Here is my official checklist/questionnaire for self-publishers at any stage of the game. Don’t let it overwhelm you! You don’t have to consider all these things at once, and you can simply use this as a roadmap. Having been through this crazy experience, however, I know that I would have loved to have a “to-do” list upfront so that I could have avoided any nasty surprises or forgotten steps along the way! Even when I was working for an small indie publisher in Minneapolis, I came across authors who had not been informed about all these steps. So…for your sake…here we go!

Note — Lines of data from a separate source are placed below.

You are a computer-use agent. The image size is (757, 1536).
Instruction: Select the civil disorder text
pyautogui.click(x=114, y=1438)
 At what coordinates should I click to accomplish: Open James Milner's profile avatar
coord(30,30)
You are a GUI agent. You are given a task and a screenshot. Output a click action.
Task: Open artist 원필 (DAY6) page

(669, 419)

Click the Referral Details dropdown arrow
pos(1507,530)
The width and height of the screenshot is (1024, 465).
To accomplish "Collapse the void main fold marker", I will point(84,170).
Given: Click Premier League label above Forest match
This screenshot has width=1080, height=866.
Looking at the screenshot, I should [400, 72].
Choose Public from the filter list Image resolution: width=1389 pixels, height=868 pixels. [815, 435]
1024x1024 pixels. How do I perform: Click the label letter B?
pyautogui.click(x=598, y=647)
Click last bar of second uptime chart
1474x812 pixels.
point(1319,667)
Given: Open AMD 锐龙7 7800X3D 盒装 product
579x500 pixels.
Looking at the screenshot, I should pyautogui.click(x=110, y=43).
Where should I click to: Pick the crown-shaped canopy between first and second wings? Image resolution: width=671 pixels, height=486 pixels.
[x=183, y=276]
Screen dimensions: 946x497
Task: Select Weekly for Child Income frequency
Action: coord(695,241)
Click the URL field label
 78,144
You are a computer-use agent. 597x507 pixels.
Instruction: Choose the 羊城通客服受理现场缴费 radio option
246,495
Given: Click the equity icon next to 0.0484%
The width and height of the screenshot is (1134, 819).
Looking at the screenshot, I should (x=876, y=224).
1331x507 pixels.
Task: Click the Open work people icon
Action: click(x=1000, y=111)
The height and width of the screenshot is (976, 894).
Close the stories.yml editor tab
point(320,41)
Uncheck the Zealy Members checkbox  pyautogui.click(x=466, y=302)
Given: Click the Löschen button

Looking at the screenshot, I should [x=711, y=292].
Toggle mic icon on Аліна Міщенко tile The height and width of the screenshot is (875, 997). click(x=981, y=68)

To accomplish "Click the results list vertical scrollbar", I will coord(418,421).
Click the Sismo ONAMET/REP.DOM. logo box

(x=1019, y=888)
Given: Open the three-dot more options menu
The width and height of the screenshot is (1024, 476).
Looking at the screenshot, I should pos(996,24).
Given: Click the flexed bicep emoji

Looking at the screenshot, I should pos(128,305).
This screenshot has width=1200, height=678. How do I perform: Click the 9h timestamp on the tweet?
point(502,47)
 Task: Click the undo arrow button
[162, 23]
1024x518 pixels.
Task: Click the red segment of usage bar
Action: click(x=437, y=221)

  • Have you completed your book manuscript?
  • Have you written more than just one draft?
  • Have you sought out honest feedback from test readers, then revised?
  • Have you fixed up as many messy grammar and spelling mistakes as possible?
  • Have you compared your book to all the other books in history that you love, and does it give you the same sense of satisfaction?



  • Have you budgeted for an experienced copy editor?
  • Have you budgeted for an experienced proofreader?
  • Do your editors know the standard style guides typically used with your type of book?
  • Have you given honest consideration to their suggestions?
  • Have you done multiple rereads and absolutely finalized your content before sending it off to your designer and proofreader?
  • Have you scoured your book for typos (homonym errors in particular!) and continuity mistakes that made it past the editors? (This can happen even if you hire the best editors. Even Harry Potter had mistakes!)
  • Did you wait until your final, final version to convert to e-book format? (You don’t want to be correcting mistakes on two different versions of your book—I know this from experience!)



  • Have you decided on publishing a print book, e-book, or both?
  • Have you reviewed the reality of publishing a print book (POD vs. a print run, returnable vs. non-returnable, warehousing and distribution, and trade discount percentage)?
  • Have you written your back cover/synopsis?
  • Have you written your author biography?
  • Have you purchased ISBNs from Bowker? (Buy a block of at least ten to save money! You will need one for each edition of your book.)
  • Have you registered for an PCN (Preassigned Control Number from the Library of Congress) and included it on your copyright page?
  • Have you sought out advance reviews/testimonials to quote on your book cover/marketing materials?
  • Have you set a release date after you knew for sure when your book will be available through all its distribution channels? (It can sometimes take time for your book to become available on sites like Amazon.com.)


Print Books

  • Do you decided between Print-on-Demand (POD) or a print run?
  • Have you figured out how wide you want your scope of distribution to be?
  • Have you decided on a size for your book? (8.5” x 5.25” or 8.5” x 5.5” are great for trade paperbacks; 6” x 9” or 6.14” x 9.21” are great for hardcovers.)
  • Have you decided on white vs. cream pages?
  • Have you budgeted for a cover design?
  • Have you budgeted for an interior design/typesetting?
  • Do you want to incorporate any special photos or graphics?
  • Has your designer justified your text?
  • …and made sure word hyphenation is clean/logical?
  • …and removed all widows/orphans?
  • …and made sure all drop caps, small caps, headers, footers, and other unique design choices are consistently placed?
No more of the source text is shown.